Asheras - $125,000: These hybrid cats have leopard-like coats. There is controversy about whether this breed actually independently exists, or is merely the Savannah breed with a marked-up price.
Savannahs - $20,000: These stunning animals are about the size of a small dog and are slim. They have spots, which come from the African Serval Cat. They follow their companions around and are considered extremely loyal.
Bengals - $5,000: Because these are hybrids descending from leopard cats, it is recommended to look for a pet in a fourth generation Bengal. That way their temperament will be ensured to be quite friendly and calm. They love attention, and can jump exceedingly high heights.
Persians - $3,500: Despite their perpetual frown, these cats are extremely quiet and loving. Their long hair and flat face make them extremely cute, and their temperament means they are ideal for apartment living... But be warned, they are notoriously fussy over their food.

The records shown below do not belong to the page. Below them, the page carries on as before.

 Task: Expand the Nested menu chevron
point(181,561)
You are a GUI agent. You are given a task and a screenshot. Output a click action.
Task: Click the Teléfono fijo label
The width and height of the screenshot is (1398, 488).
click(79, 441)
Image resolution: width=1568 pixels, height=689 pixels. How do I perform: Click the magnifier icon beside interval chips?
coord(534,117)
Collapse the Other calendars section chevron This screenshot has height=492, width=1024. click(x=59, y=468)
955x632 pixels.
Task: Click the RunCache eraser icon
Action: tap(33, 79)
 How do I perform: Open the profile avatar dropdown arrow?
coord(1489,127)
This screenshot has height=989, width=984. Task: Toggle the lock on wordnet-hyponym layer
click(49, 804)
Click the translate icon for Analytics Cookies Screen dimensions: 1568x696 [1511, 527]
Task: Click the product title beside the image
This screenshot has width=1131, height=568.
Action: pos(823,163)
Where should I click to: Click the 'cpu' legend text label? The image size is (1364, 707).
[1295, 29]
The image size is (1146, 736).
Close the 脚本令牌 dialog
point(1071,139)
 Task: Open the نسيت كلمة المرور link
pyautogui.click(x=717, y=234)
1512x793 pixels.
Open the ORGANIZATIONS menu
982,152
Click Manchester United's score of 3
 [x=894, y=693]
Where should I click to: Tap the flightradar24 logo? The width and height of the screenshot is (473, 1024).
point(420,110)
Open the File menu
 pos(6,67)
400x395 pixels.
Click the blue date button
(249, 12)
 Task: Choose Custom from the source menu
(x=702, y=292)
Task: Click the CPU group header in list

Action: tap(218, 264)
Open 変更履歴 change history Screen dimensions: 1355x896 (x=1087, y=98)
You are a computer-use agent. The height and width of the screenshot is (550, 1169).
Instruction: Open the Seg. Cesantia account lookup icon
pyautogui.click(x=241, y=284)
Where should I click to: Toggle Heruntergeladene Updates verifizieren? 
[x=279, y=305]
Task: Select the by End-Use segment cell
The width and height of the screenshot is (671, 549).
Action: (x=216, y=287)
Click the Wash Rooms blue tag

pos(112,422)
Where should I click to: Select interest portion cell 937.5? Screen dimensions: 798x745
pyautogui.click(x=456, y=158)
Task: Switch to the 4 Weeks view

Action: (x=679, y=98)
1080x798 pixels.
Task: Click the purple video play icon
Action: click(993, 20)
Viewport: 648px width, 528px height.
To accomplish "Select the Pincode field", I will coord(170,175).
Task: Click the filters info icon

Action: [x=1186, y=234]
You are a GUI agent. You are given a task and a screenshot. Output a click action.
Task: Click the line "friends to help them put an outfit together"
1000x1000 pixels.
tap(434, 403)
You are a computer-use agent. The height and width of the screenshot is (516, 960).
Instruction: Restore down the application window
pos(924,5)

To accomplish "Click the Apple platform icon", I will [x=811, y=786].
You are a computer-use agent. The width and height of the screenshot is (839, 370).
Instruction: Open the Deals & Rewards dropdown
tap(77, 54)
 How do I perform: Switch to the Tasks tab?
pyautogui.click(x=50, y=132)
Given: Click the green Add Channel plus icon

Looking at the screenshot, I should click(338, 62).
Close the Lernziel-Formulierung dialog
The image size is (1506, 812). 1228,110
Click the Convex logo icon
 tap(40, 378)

Bulldogs - $3,000: Known as silly, loveable, and company-orientated animals, they can live for up to a decade. The Bulldog family has numerous branches, including some breeds which are regrettably extinct.
German Shepards - $2,500: These are notoriously expensive if you are looking for a pure bloodline. They are sharp, intelligent, and notoriously active dogs. While socialisation and proper training make them wonderful pets, they have been known to be prone to anger.
Peterbalds - $2,500: With their short coats and long necks, these Russian cats are described as smart, loving, active yet gentle. They are said to be fantastic choices because they fit well into families, and can co-exist well with other animals.
Irish Wolfhound - $1,000: These canines are sometimes jokingly said to be the Irish national dog. Their breeding roots lay in hunting, but are noted to be quirky and extremely individual in nature – they apparently make good guard dogs.
Basset Hound - $600: These vocal dogs get on well with children and other pets. While bred for hunting, they are loving and playful companions to the point of sometimes being described as "docile".